All lines with the word "Open" are to be found and copied from the listing.

# [THE RECORDS]
# # # #

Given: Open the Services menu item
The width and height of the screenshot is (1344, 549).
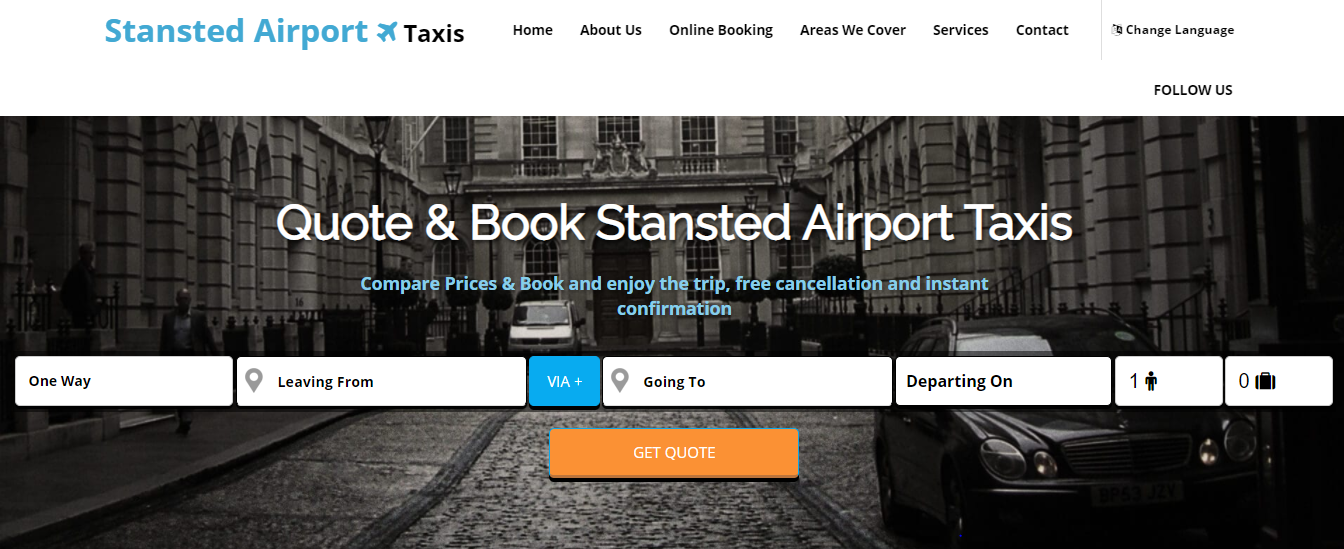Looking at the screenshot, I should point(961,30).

# # # #

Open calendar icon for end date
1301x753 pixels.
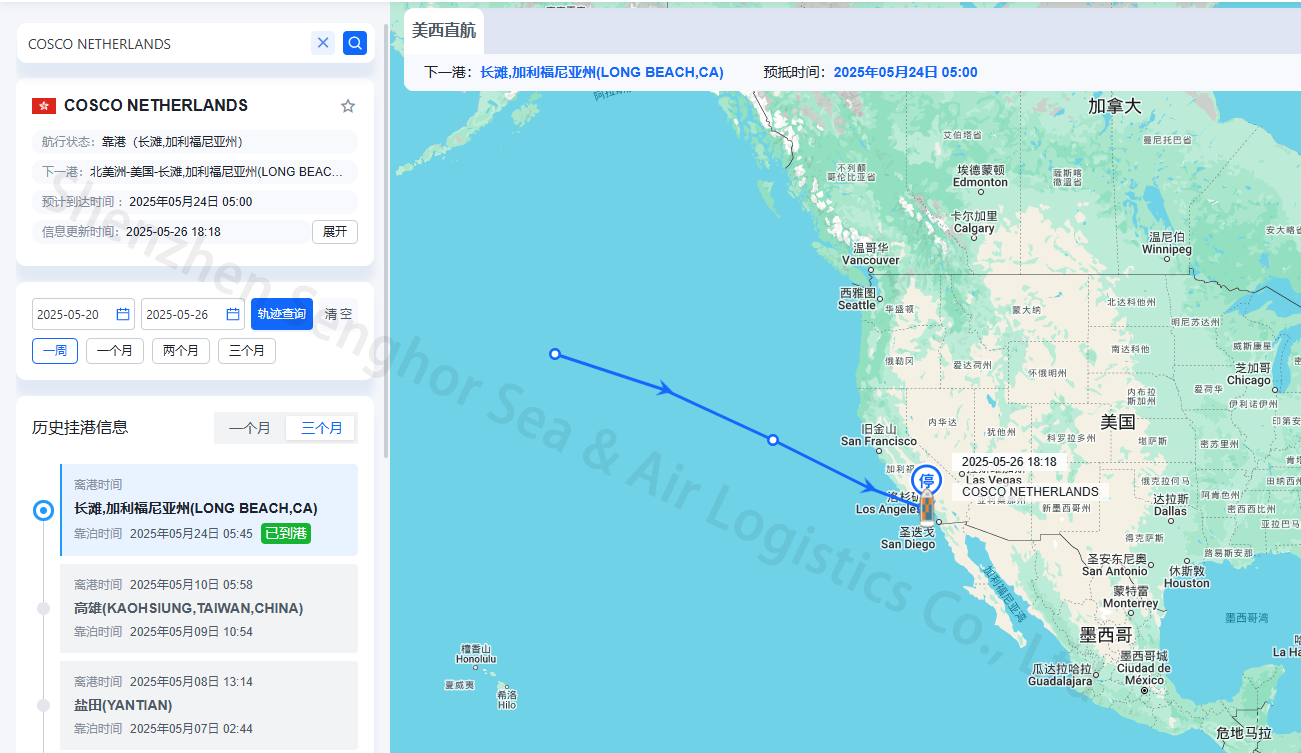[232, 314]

# # # #

# [EXPECTED ANSWER]
Given: Open the Services menu item
Open calendar icon for end date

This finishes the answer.